What the task requires:
Can you copy the rows word for word, starting at the row that contains "You are a computer-use" and ending at the row that contains "click(691, 66)"? Leave the pictures out of your copy.

The records:
--- Begin ---

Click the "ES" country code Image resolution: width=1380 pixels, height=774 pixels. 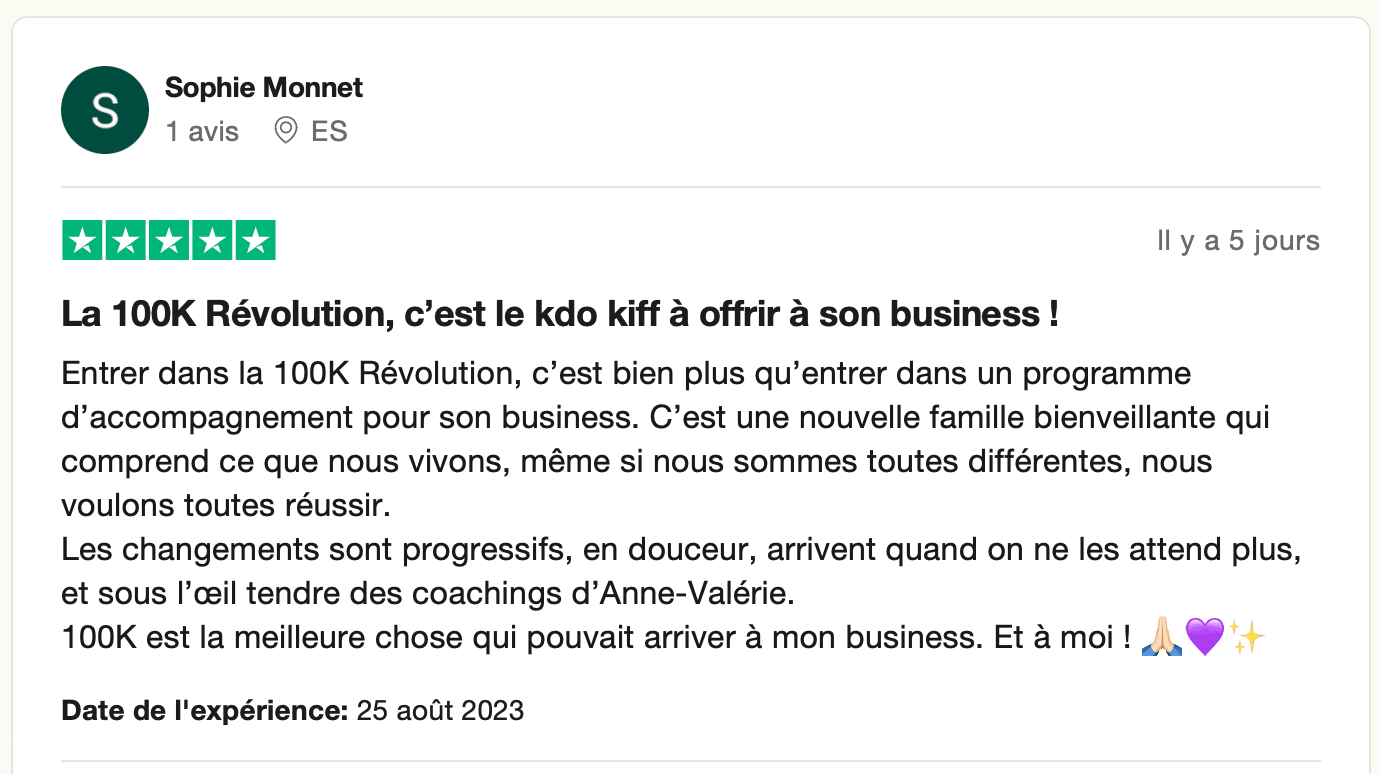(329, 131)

--- End ---
--- Begin ---

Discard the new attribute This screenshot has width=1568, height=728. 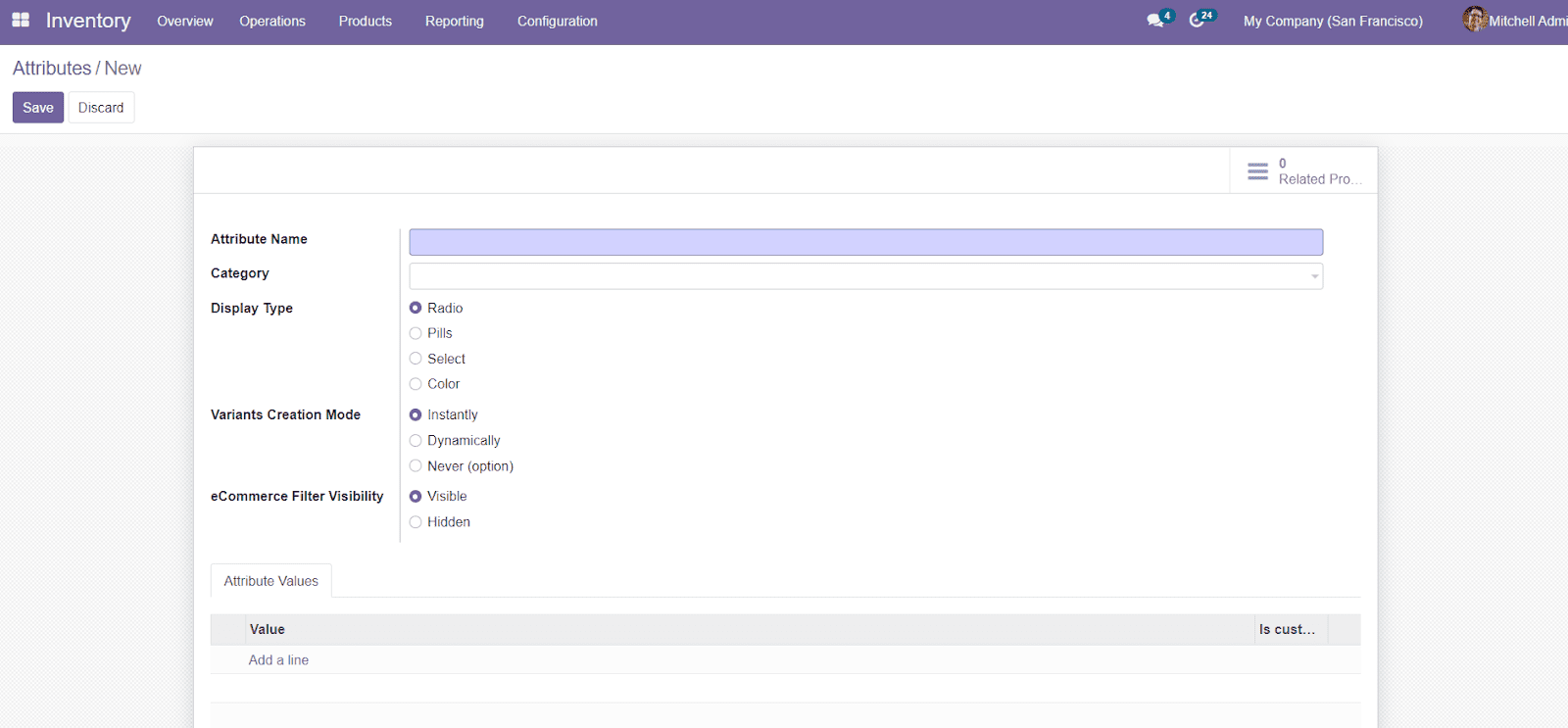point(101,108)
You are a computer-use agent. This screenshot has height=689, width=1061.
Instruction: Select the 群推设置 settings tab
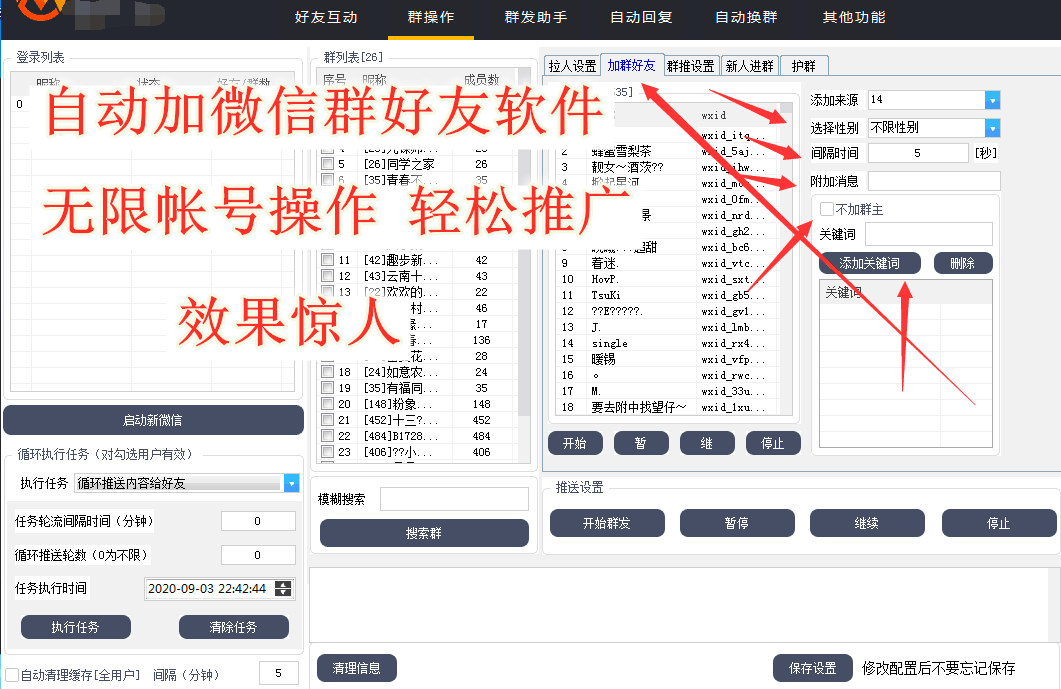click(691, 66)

--- End ---

Worked solution:
You are a computer-use agent. This screenshot has height=689, width=1061.
Instruction: Select the 群推设置 settings tab
click(691, 66)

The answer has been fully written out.